According to former Austereo Network CEO and current Marchmedia Managing Director Brad March in an article in Radio Today, while radio will continue to have competition from other delivery platforms and innovations such as Apple's dashboard CarPlay, the deciding factor for the radio listener would still be the content behind the apps.
March said that radio programming would remain a mixture of art and science, combining creativity, research, strategy and entertainment. The country's radio industry, though, is marked by a battle of business models, specifically advertising versus subscription.
Pandora has reached one million users in Australia, which is about the same size of listeners of the leading FM radio stations in Sydney and Melbourne.
To entice college students to subscribe, Spotify offer discounts.
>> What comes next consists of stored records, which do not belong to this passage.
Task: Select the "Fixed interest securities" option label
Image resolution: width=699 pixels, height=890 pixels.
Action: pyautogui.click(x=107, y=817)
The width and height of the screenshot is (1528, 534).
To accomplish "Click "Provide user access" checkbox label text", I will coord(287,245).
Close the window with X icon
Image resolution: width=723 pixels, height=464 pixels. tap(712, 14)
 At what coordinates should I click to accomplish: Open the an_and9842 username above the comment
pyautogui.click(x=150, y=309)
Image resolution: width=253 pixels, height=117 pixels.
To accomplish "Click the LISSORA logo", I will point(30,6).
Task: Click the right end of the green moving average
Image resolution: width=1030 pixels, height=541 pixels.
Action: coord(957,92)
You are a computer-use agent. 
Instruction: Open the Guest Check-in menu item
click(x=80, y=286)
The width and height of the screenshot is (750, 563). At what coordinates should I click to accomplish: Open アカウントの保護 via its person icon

Spotify's rival appears to be a soon-to-be-launched on-demand subscription service by Apple's iTunes, a giant in the music industry with sales of 25 billion songs and accounts now for 30 per cent of global music sales.
But despite these new technologies, the good old reliable radio remains the main source of listeners to keep up to date with music, according to a recently published study in the US conducted by Triton Digital's Edison Research.
The study said that 35 per cent of the survey respondents aged 12 and above pointed to the radio as their main source of being updated with music, while 3 per cent relied on iTunes, 4 per cent on Music TV, 9 per cent on Pandora, 10 per cent on YouTube and 21 per cent from word of mouth of friends and family.
March forecasts that new delivery platforms, such as that offered by Audioboom Group PLC (LSE: BOOM.L), will continue to grow and compete with about 70 million FM radios in Australia and 20 million mobile phone devices.
The London-based publicly listed company is the provider of social media platform for audio producers to record either live or from the studio, upload and share audio by syndication and social media sites such as Twitter and Facebook.
Audioboom now has about 2,000 content channels from the initial 19 channels during the platform's launch in March 2013, said Rob Proctor, CEO of Audioboom, which currently has 2.5 million registered users and 12 to13 million monthly active users across platforms.
Audioboom's global major partners, which uses its apps, embeds and custom publisher solutions, include BBC, Sky Sports, Bauer, Absolute Radio, The Guardian, Universal, Aljazeera, Polydor, The Telegraph and Oxfam.
March concluded that "The bottom line is radio will not die, but will continue to evolve and take its place next to 'new' media and audio choices. 'Local' will become an even greater differentiator for radio brands. Radio's ease of use and its ability to deliver customized local info like gossip, news, traffic, and weather will ensure it remains relevant (and very profitable) well into the future."